Om Selayar tiba di Kofiau sekitar 17 tahun lalu.
“Kisus, iparku, yang bawa Om sampai di sini. Kitorang ketemu di Sorong. Cerita panjang lebar sampai Om sepakat masuk Kofiau. Sampai hari ini,” Om Selayar menghamburkan asap dari dalam mulutnya.
“Terus bagaimana ceritanya Om bisa kawin dengan Mace?” Tanyaku.
“Itu karena kontribusi Kisus. Kalau Om mau menikah dengan adiknya, Om dikasih tempat tinggal dan kebun kecil untuk diolah. Itulah rumah Om sekarang. Pemberian Kisus. Dua tahun setelah menikah Armando lahir.”
“Om tak pernah pulang ke Selayar?” Rasa penasaranku mendidih.
“Empat tahun lalu Om sempat ke Appatanah. Itu pertama kalinya Om kembali ke sana setelah menikah dengan Mace. Sama Armando juga. Mace tra ikut.

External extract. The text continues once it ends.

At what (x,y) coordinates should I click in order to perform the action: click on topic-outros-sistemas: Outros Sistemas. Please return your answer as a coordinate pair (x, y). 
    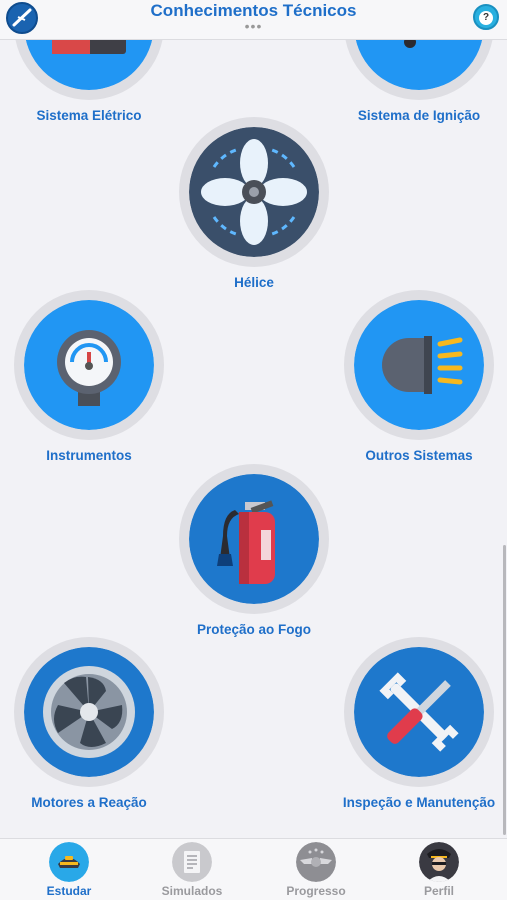
    Looking at the image, I should click on (419, 378).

Takut naik pesawat.”
“Kenapa bisa selama itu baru kembali?”
“Semua keluarga di Appatanah beramai-ramai tidak mau kenal Om lagi. Om tidak hanya menikah tanpa mengabari mereka, tapi Om juga pindah agama. Dulu pertama datang di Kofiau, Om sendiri yang bukan Nasrani. Karena menikah dengan Mace, Om harus ikut upacara pernikahan Nasrani. Sekalianlah Om pindah agama biar sama dengan orang-orang di sini. Tidak ada kecurigaan jika seiman. Lagi pula, Om dan Tuhan yang lama tidak begitu akrab. Kami berjarak. Sekadar tahu saja, tidak mengamalkan perintah. Keluarga di kampung tidak terima Om tukar agama. Bukan masalah kawinnya. Sebab itu Om tidak berani pulang. Percumah toh. Barulah ketika Amma’ di kampung meninggal, Om dikabari sama keluarga dan perlahan-lahan rasa benci itu pudar dan mereka menerima kembali.”

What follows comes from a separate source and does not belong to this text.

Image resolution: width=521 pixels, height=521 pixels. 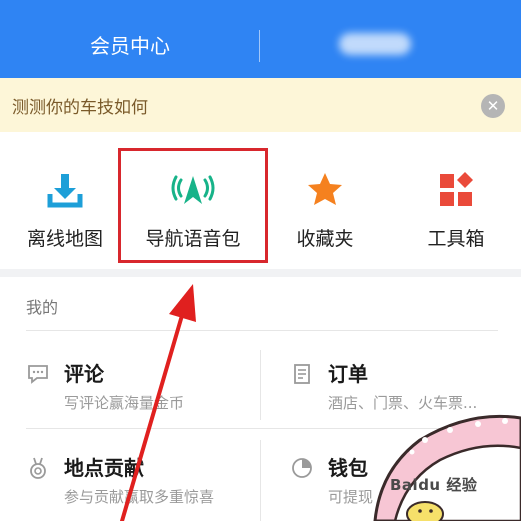 What do you see at coordinates (493, 106) in the screenshot?
I see `close-icon: ✕` at bounding box center [493, 106].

“Namanya hidup, Om. Bisa terjadi macam-macam hal.” Kataku untuk menghargai keputusan hidupnya, “Terus sampai kapan Om di sini?” Lanjutku lagi.

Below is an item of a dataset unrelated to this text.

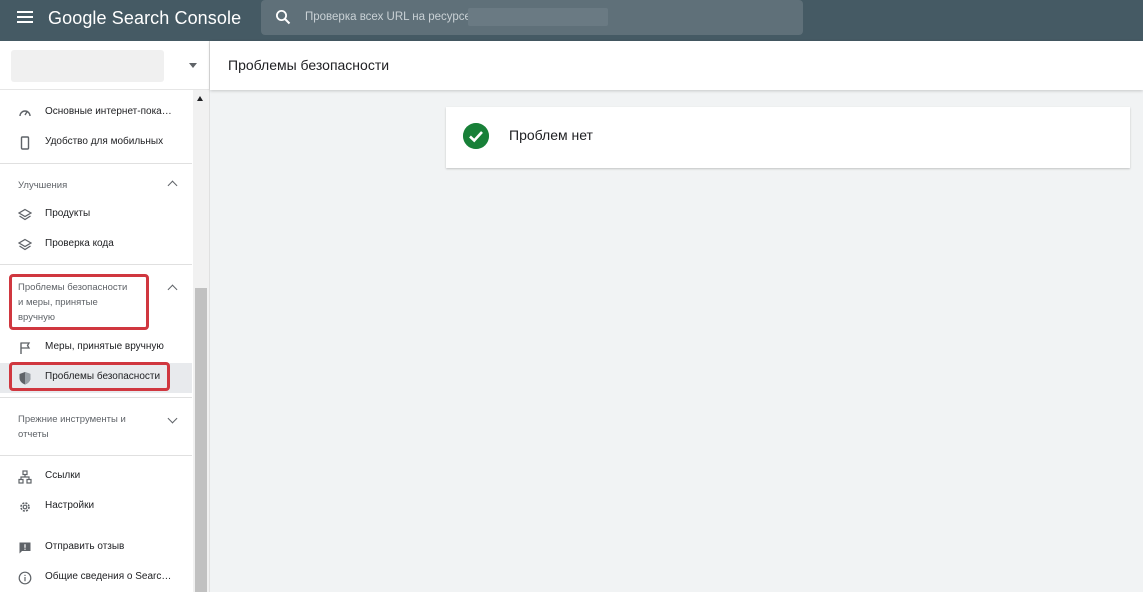 The height and width of the screenshot is (592, 1143). I want to click on page-header: Проблемы безопасности, so click(676, 66).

“Sampai mati, toh.” Jawabnya penuh keyakinan.
Nasib mungkin mengaduk-aduk perasaan Om Selayar. Masa lalu yang keras. Masa tua yang siap dihabiskan di tanah rantau. Kampung halaman tidak lagi menyentuh hatinya untuk pulang dan tinggal. Petualangannya mungkin terlalu cepat dimulai membuatnya pendek akal. Mentalnya belumlah terbentuk matang. Saat terpuruk tidak mudah bangkit. Butuh sokongan eksternal untuk mengembalikan jiwa petarungnya.
Om Selayar memandangi laut tenang di hadapan kami. Dia berhenti berbicara agak lama. Jeda itu dia manfaatkan untuk berpikir sesuatu. Mungkin merenung tepatnya. Sesuatu yang tidak untuk dibagikan kepadaku. Matanya seperti menuliskan permintaan yang sederhana. Jika waktunya selesai di Kofiau, ia ingin Tuhan bisa membawanya dengan perasaan damai.
“Pak Guru, sa mo siap-siap berangkat gereja.” Pria tambun itu bangkit dari duduknya. Berjalan sehati-hati mungkin. Menghindari papan dermaga yang keropos di beberapa posisi.
Saat Om Selayar sudah ada di daratan aku ikut berdiri. Aku juga punya Tuhan yang sudah menunggu. Meskipun ibadah dikerjakan di rumah. Bukankah Tuhan ada di mana-mana?